Hives are a lot more expensive, but last year I lost both of the hives from the nucs I bought. This year I bought a hive and a nuc. The hive made honey the nuc made bees. Now I have 4 double deeps.


----------



## Ian (Jan 16, 2003)

SallyD said:


> So for the nucs you keep all summer to keep them from getting over crowded you pull frames of brood and put into existing hives to keep them larger and then replace a empty frame in the nuc?
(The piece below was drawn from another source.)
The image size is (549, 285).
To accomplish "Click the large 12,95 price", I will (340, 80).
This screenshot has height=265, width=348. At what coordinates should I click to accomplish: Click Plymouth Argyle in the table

Yes, have a swarm control strategy in place. Depending when you build them and how big you build them. If they are part of your early spring slip, then they will out grow the 5 frame nuc boxes by summer. And yes you can thin them down to build more if wanted, no rules against anything here in beekeeping as long as what ever you do still insures the survival of the colony through winter.
What we do is push two nucs together, merge them with an excluder overhead and stack boxes on top to collect honey. It becomes a two queen unit and they make a truck load of honey. Both units winter separately.


----------



## GLOCK (Dec 29, 2009)

I love having nuc's I think I have 10 going into winter there all Tri nuc's {3 boxes}. In the summer I use them to make brood for my production hives my bee's seem to make brood faster in the nucs . Plus I like knowing I have lots of bee's and a queen when ever I need one and all my Big hives are safe with lot's of resources near by. Plus ya can sell some bee's while your production hives are making honey. And they winter with less resources and winter easily . The only thing I can say is you have to be on top your hive management or they'll be hanging from the tree's :thumbsup: I


----------



## ericweller (Jan 10, 2013)

If you can get a full size colony (2 boxes) in March for $350, you can split it 3 - 4 times which works out much cheaper than buying nucs. In addition, you have the equipment that housed the hive.
To me, it seems like that would be a better deal.


----------



## SallyD (Mar 12, 2011)

GLOCK said:


> I love having nuc's I think I have 10 going into winter there all Tri nuc's {3 boxes}. In the summer I use them to make brood for my production hives my bee's seem to make brood faster in the nucs . Plus I like knowing I have lots of bee's and a queen when ever I need one and all my Big hives are safe with lot's of resources near by. Plus ya can sell some bee's while your production hives are making honey. And they winter with less resources and winter easily . The only thing I can say is you have to be on top your hive management or they'll be hanging from the tree's :thumbsup: I


This is really fascinating to me. So a nuc that has 5 frames...say one or two frames have the queen/pollen and brood and the rest of the 3 frames have honey. You are telling me that three frames of honey is enough to get a nuc through the winter or are you feeding that nuc all winter?


----------



## McBee7 (Dec 25, 2013)

SallyD said:


> This is really fascinating to me. So a nuc that has 5 frames...say one or two frames have the queen/pollen and brood and the rest of the 3 frames have honey. You are telling me that three frames of honey is enough to get a nuc through the winter or are you feeding that nuc all winter?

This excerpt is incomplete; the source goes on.